====== SOURCE RECORDS ======
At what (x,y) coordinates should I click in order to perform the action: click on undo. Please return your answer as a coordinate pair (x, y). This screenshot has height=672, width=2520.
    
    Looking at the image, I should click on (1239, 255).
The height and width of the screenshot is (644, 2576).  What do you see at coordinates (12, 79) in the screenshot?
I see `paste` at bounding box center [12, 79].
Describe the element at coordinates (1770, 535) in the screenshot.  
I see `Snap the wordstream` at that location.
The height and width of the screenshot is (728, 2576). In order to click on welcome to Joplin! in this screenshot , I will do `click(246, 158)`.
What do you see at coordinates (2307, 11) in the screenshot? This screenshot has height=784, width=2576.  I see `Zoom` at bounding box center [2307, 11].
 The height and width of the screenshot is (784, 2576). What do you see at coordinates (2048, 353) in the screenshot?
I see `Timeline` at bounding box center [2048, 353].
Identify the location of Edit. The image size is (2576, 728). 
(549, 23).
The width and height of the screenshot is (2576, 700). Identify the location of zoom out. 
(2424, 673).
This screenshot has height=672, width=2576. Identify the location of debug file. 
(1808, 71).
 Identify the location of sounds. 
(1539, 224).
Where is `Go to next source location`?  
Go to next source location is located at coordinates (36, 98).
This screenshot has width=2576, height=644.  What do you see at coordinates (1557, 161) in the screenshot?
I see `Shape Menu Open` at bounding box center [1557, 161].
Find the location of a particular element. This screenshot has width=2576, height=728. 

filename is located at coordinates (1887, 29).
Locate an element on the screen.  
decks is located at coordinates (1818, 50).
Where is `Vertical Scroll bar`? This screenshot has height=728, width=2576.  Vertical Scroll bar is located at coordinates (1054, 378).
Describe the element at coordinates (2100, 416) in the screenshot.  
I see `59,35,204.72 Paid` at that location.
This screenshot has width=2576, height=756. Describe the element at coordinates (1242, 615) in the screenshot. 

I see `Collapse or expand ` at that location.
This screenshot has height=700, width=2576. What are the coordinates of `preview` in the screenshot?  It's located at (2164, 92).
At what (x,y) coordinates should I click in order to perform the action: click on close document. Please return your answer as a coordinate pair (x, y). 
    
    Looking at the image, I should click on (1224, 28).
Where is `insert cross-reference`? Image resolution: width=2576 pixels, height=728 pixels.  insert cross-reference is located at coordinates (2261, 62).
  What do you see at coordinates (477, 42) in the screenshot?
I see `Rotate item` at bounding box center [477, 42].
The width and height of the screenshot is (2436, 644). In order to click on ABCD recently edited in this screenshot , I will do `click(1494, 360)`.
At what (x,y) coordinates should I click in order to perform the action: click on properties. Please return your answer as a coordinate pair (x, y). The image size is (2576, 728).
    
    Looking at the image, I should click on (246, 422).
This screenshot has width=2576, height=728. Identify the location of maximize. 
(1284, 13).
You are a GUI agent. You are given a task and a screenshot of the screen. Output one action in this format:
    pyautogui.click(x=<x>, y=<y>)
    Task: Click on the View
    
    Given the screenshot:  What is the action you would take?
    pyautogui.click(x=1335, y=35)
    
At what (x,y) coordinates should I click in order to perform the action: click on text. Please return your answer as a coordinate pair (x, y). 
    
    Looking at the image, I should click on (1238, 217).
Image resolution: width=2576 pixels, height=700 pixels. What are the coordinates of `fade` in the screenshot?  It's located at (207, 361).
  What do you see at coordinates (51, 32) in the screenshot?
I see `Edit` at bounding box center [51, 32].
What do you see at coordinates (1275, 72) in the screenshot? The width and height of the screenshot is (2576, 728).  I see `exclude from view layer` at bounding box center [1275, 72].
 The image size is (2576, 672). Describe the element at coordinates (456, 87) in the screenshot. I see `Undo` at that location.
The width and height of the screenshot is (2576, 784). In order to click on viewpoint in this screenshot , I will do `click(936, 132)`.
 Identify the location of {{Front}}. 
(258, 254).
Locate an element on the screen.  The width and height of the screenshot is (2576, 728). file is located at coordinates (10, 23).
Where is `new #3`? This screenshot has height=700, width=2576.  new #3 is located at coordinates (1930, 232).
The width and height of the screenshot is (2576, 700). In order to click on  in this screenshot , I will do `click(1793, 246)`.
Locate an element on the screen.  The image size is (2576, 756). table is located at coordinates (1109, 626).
======
*TASK DETAILS*
Revise the data above so that "Give the position of" stands wherever "Identify the location of" appears, and keep everything else the same.

*OUTPUT OF THE TASK*
At what (x,y) coordinates should I click in order to perform the action: click on undo. Please return your answer as a coordinate pair (x, y). This screenshot has height=672, width=2520.
    
    Looking at the image, I should click on (1239, 255).
The height and width of the screenshot is (644, 2576).  What do you see at coordinates (12, 79) in the screenshot?
I see `paste` at bounding box center [12, 79].
Describe the element at coordinates (1770, 535) in the screenshot.  
I see `Snap the wordstream` at that location.
The height and width of the screenshot is (728, 2576). In order to click on welcome to Joplin! in this screenshot , I will do `click(246, 158)`.
What do you see at coordinates (2307, 11) in the screenshot? This screenshot has height=784, width=2576.  I see `Zoom` at bounding box center [2307, 11].
 The height and width of the screenshot is (784, 2576). What do you see at coordinates (2048, 353) in the screenshot?
I see `Timeline` at bounding box center [2048, 353].
Give the position of Edit. The image size is (2576, 728). 
(549, 23).
The width and height of the screenshot is (2576, 700). Give the position of zoom out. 
(2424, 673).
This screenshot has height=672, width=2576. Give the position of debug file. 
(1808, 71).
 Give the position of sounds. 
(1539, 224).
Where is `Go to next source location`?  
Go to next source location is located at coordinates (36, 98).
This screenshot has width=2576, height=644.  What do you see at coordinates (1557, 161) in the screenshot?
I see `Shape Menu Open` at bounding box center [1557, 161].
Find the location of a particular element. This screenshot has width=2576, height=728. 

filename is located at coordinates (1887, 29).
Locate an element on the screen.  
decks is located at coordinates (1818, 50).
Where is `Vertical Scroll bar`? This screenshot has height=728, width=2576.  Vertical Scroll bar is located at coordinates (1054, 378).
Describe the element at coordinates (2100, 416) in the screenshot.  
I see `59,35,204.72 Paid` at that location.
This screenshot has width=2576, height=756. Describe the element at coordinates (1242, 615) in the screenshot. 

I see `Collapse or expand ` at that location.
This screenshot has height=700, width=2576. What are the coordinates of `preview` in the screenshot?  It's located at (2164, 92).
At what (x,y) coordinates should I click in order to perform the action: click on close document. Please return your answer as a coordinate pair (x, y). 
    
    Looking at the image, I should click on (1224, 28).
Where is `insert cross-reference`? Image resolution: width=2576 pixels, height=728 pixels.  insert cross-reference is located at coordinates (2261, 62).
  What do you see at coordinates (477, 42) in the screenshot?
I see `Rotate item` at bounding box center [477, 42].
The width and height of the screenshot is (2436, 644). In order to click on ABCD recently edited in this screenshot , I will do `click(1494, 360)`.
At what (x,y) coordinates should I click in order to perform the action: click on properties. Please return your answer as a coordinate pair (x, y). The image size is (2576, 728).
    
    Looking at the image, I should click on (246, 422).
This screenshot has width=2576, height=728. Give the position of maximize. 
(1284, 13).
You are a GUI agent. You are given a task and a screenshot of the screen. Output one action in this format:
    pyautogui.click(x=<x>, y=<y>)
    Task: Click on the View
    
    Given the screenshot:  What is the action you would take?
    pyautogui.click(x=1335, y=35)
    
At what (x,y) coordinates should I click in order to perform the action: click on text. Please return your answer as a coordinate pair (x, y). 
    
    Looking at the image, I should click on (1238, 217).
Image resolution: width=2576 pixels, height=700 pixels. What are the coordinates of `fade` in the screenshot?  It's located at (207, 361).
  What do you see at coordinates (51, 32) in the screenshot?
I see `Edit` at bounding box center [51, 32].
What do you see at coordinates (1275, 72) in the screenshot? The width and height of the screenshot is (2576, 728).  I see `exclude from view layer` at bounding box center [1275, 72].
 The image size is (2576, 672). Describe the element at coordinates (456, 87) in the screenshot. I see `Undo` at that location.
The width and height of the screenshot is (2576, 784). In order to click on viewpoint in this screenshot , I will do `click(936, 132)`.
 Give the position of {{Front}}. 
(258, 254).
Locate an element on the screen.  The width and height of the screenshot is (2576, 728). file is located at coordinates (10, 23).
Where is `new #3`? This screenshot has height=700, width=2576.  new #3 is located at coordinates (1930, 232).
The width and height of the screenshot is (2576, 700). In order to click on  in this screenshot , I will do `click(1793, 246)`.
Locate an element on the screen.  The image size is (2576, 756). table is located at coordinates (1109, 626).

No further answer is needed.